Produce a word-for-word copy of the lines from the one that contains "Where should I click to: Click inside" to the final line of the data below, with all pictures dropped.

| GIVEN RECORDS |
=== Section Start ===

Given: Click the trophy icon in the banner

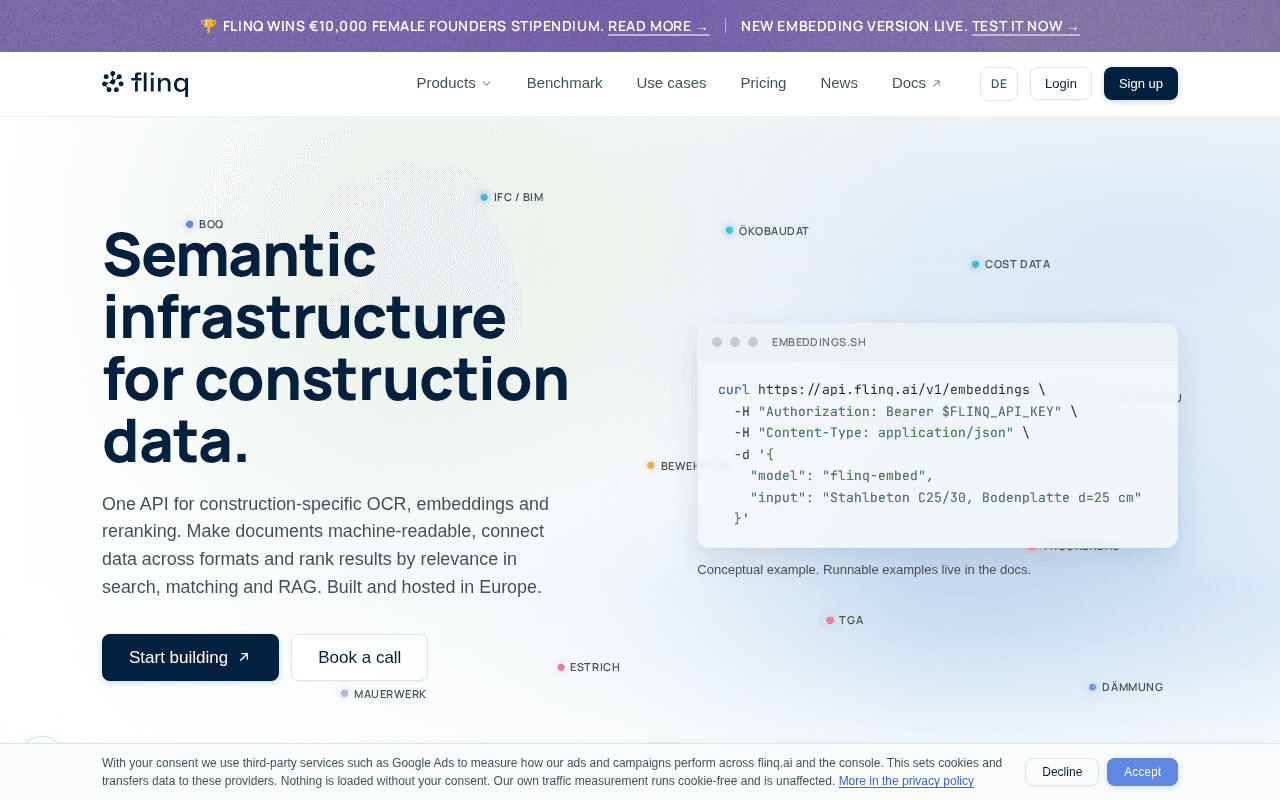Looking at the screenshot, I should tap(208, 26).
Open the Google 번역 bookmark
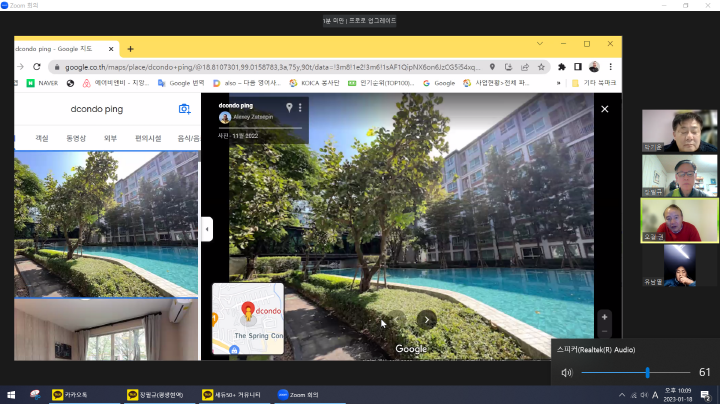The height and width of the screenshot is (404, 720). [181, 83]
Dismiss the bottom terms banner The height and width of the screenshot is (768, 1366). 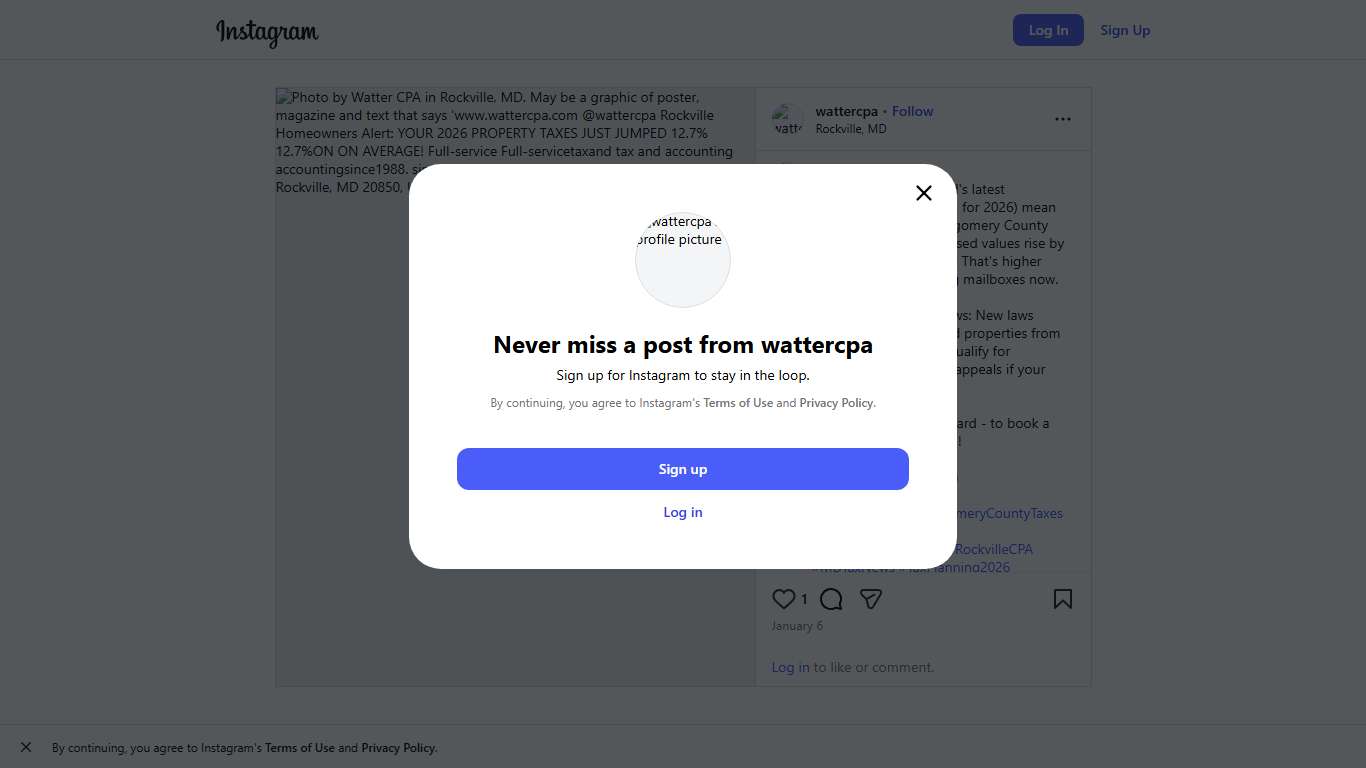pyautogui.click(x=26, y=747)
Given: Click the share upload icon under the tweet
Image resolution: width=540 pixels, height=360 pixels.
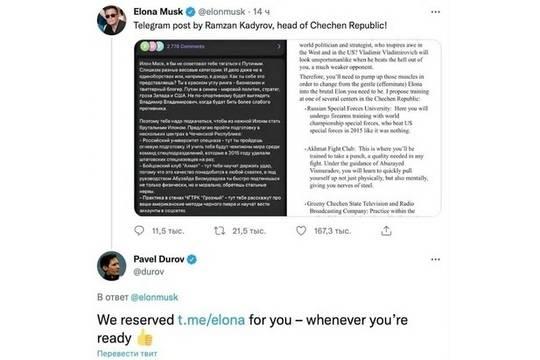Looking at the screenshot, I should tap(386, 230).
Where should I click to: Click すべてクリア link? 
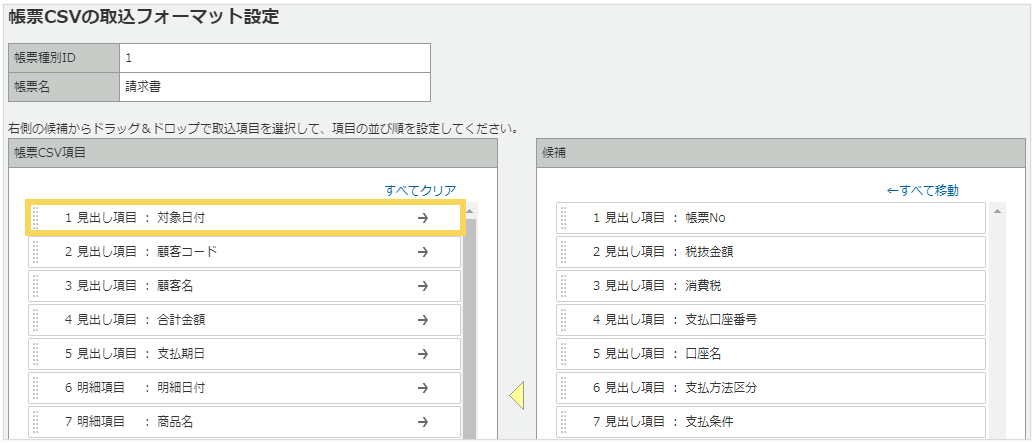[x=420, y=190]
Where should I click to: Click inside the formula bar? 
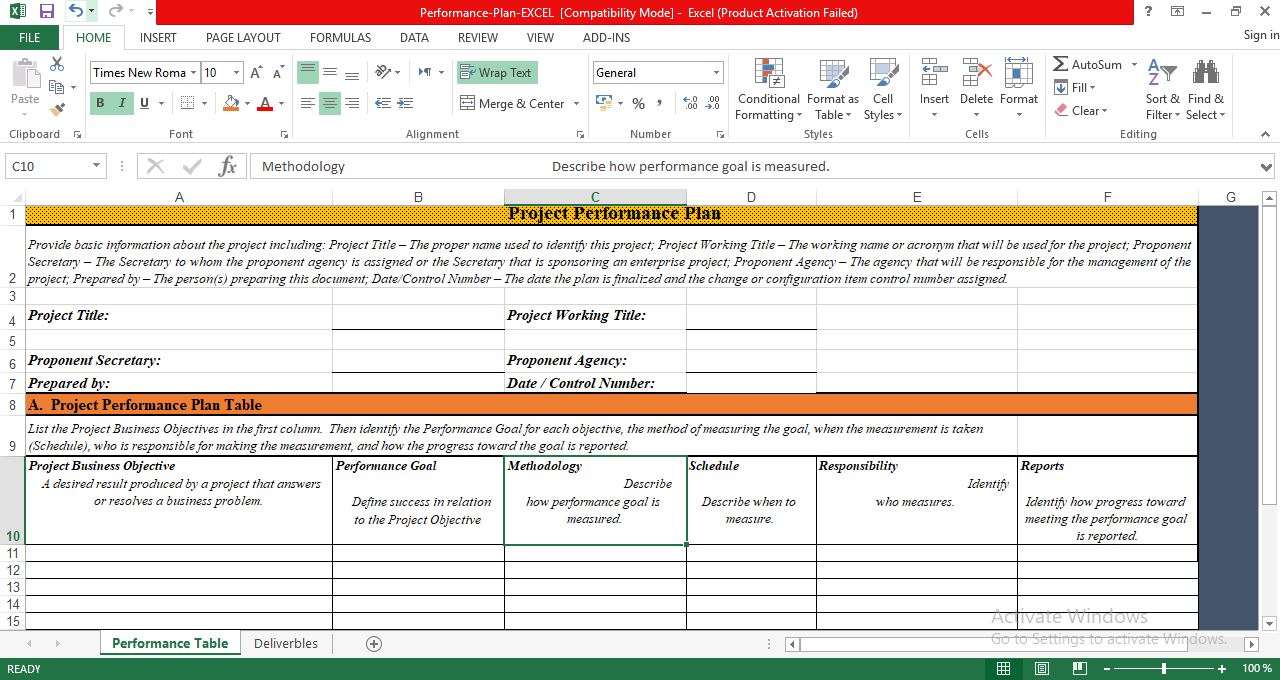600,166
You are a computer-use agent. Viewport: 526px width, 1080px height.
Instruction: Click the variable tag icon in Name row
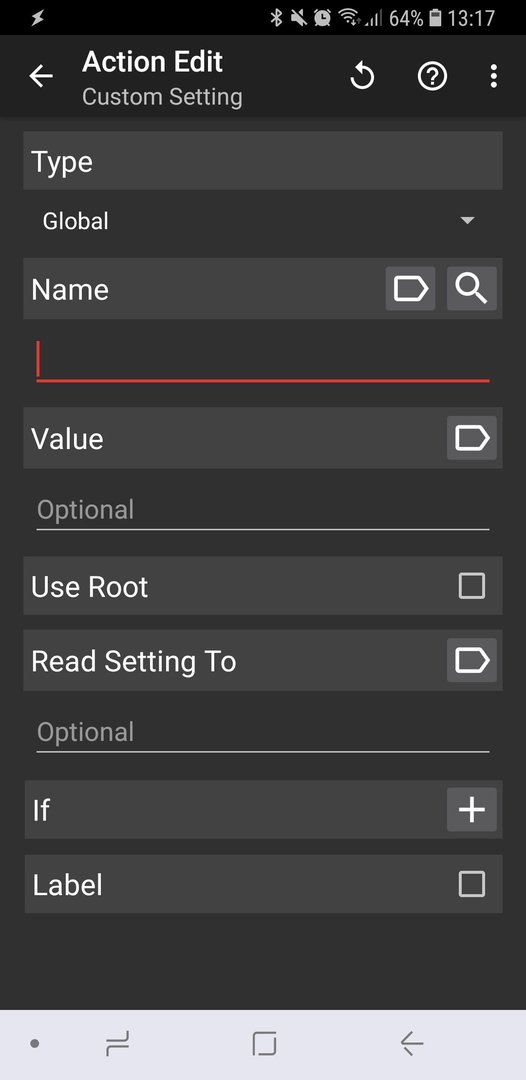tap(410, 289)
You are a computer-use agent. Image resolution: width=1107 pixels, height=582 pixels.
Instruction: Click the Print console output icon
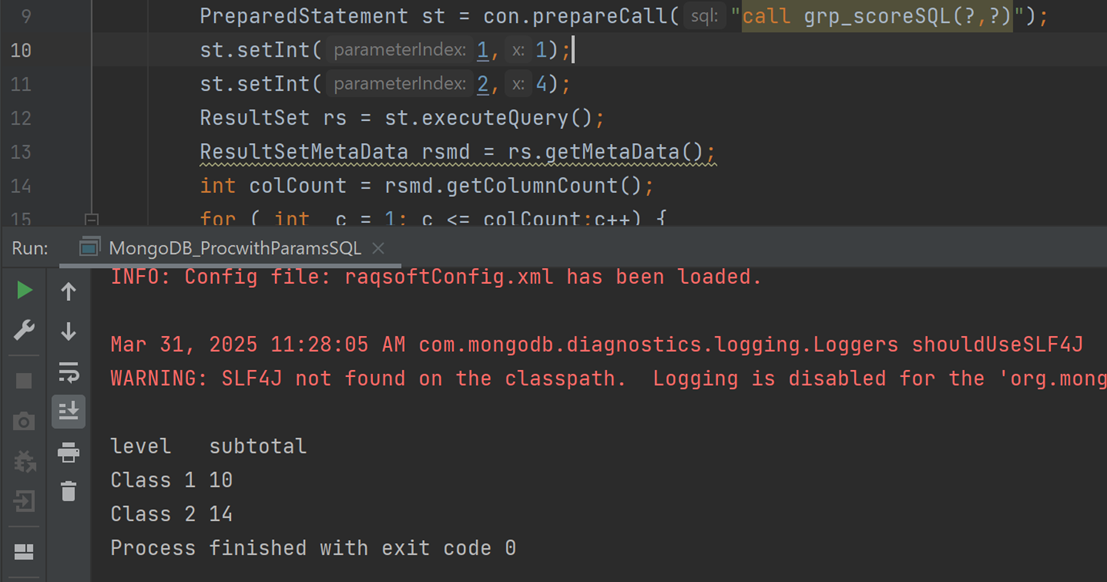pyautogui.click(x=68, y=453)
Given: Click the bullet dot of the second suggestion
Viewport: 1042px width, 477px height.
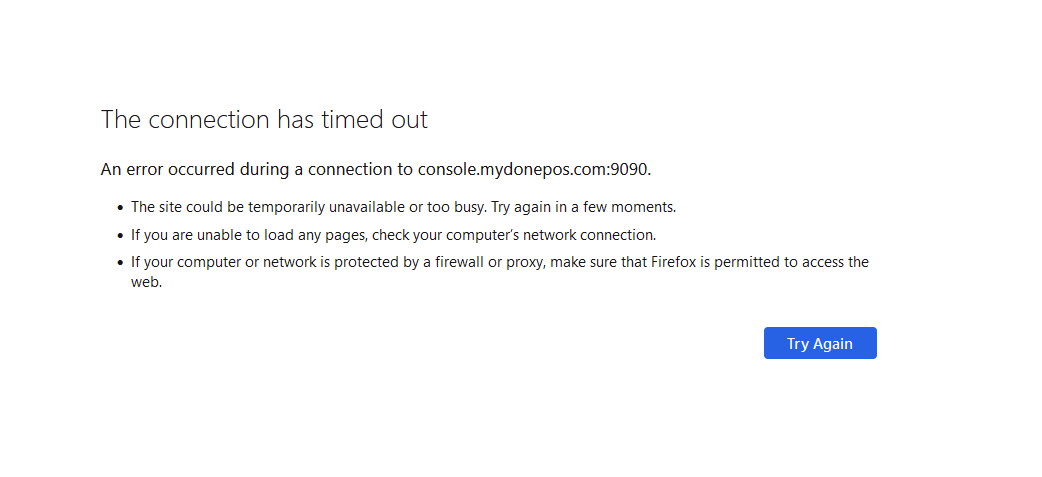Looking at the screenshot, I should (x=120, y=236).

=== Section End ===

| SOLVED EXERCISE |
Where should I click to: Click inside the formula bar? 
600,166
You are a computer-use agent. Viewport: 526px width, 1080px height.
Instruction: Click the variable tag icon in Name row
tap(410, 289)
You are a computer-use agent. Image resolution: width=1107 pixels, height=582 pixels.
Instruction: Click the Print console output icon
pyautogui.click(x=68, y=453)
Given: Click the bullet dot of the second suggestion
Viewport: 1042px width, 477px height.
Looking at the screenshot, I should (x=120, y=236).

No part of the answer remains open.